The list of goods and services whose cost is measured by the PIOC was developed in 1969, some half a century ago, based on the observed spending patterns of building owners.

While the data measured by the PIOC is useful, and represents real financial obligations incurred by property owners, it is an outdated financial snapshot, more close-up than panorama.

It is time to update this decades-old formula. Rather than confining itself to measuring NOI, the city ought to look at what is known as “free cash flow,” which captures not just fixed costs like insurance premiums and taxes, but capital spending and upgrades. An aging city building infrastructure (think NYCHA’s older complexes) is one compelling reason.

More than 50 percent of all New York City’s regulated units are in buildings constructed before 1947, as Crain’s reported, meaning tenants are often being asked to live with vital infrastructure that is well past its useful life. As a firm that invests in older housing stock with the goal of improving and upgrading buildings to ensure they last for many generations to come, we are constantly evaluating how to improve and modernize buildings and their physical plant.

Why not align the rent guidelines with the interests of tenants who deserve the most up-to-date, modern amenities and building features, as well as the landlords who seek to actively invest in older buildings, which make up the vast majority of our city’s housing?

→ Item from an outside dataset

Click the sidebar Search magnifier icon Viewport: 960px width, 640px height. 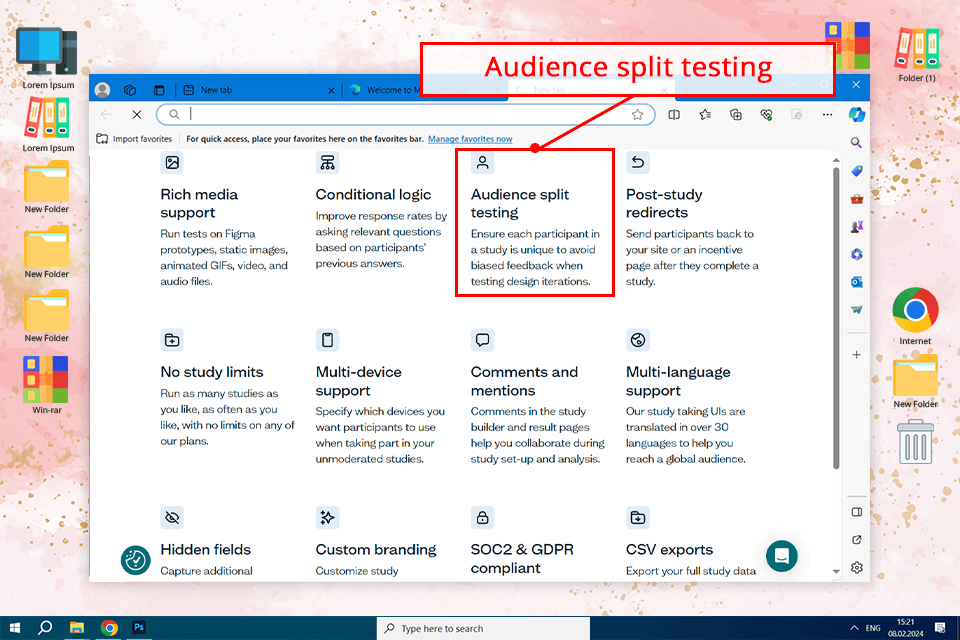click(856, 143)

Some will argue there is already a mechanism to finance vital building upgrades: The Major Capital Improvement (MCI) rent adjustment.

It is true, the MCI provision does provide for some types of renovation, but it is hardly comprehensive. What’s more, the process for applying for these exemptions are extraordinarily time-consuming and can be costly.

Smaller landlords without the extra money to spend on compliance professionals, lawyers and other ancillary costs, forgo these improvements altogether, which is bad for tenants and bad for the overall goal of maintaining and improving affordable properties.

Many upgrades, including flooring, walls, and laundry rooms are not covered under MCI and those upgrades that are covered have strict “useful life” limits that exclude maintenance and upgrades for infrastructure below a certain age.

If a landlord wants to improve electrical wiring – essential for many buildings to provide services like Fios and WiFi, not to mention new three-pronged outlets to accommodate modern electronics – systems must be more than 25 years old, a much slower pace than needed.

We hear all the time from tenants that landlords ought to be more responsive to evolving needs, including new technological advances, and stay ahead of the task of replacing and upgrading aging apartments. That is virtually impossible if we are bound by a playbook devised 50 years ago, when President Lyndon B. Johnson was handing over power to Richard Nixon, a bygone era whose technology is virtually unrecognizable today.

Perhaps it is time for the RGB to revamp its criteria and adopt a set of standards that better serves the tenants it is charged with protecting.

Amir Sobhraj is the financial controller at Zara Realty, a family-owned management company based in Jamaica, Queens, with more 2.6 million square feet of residential property.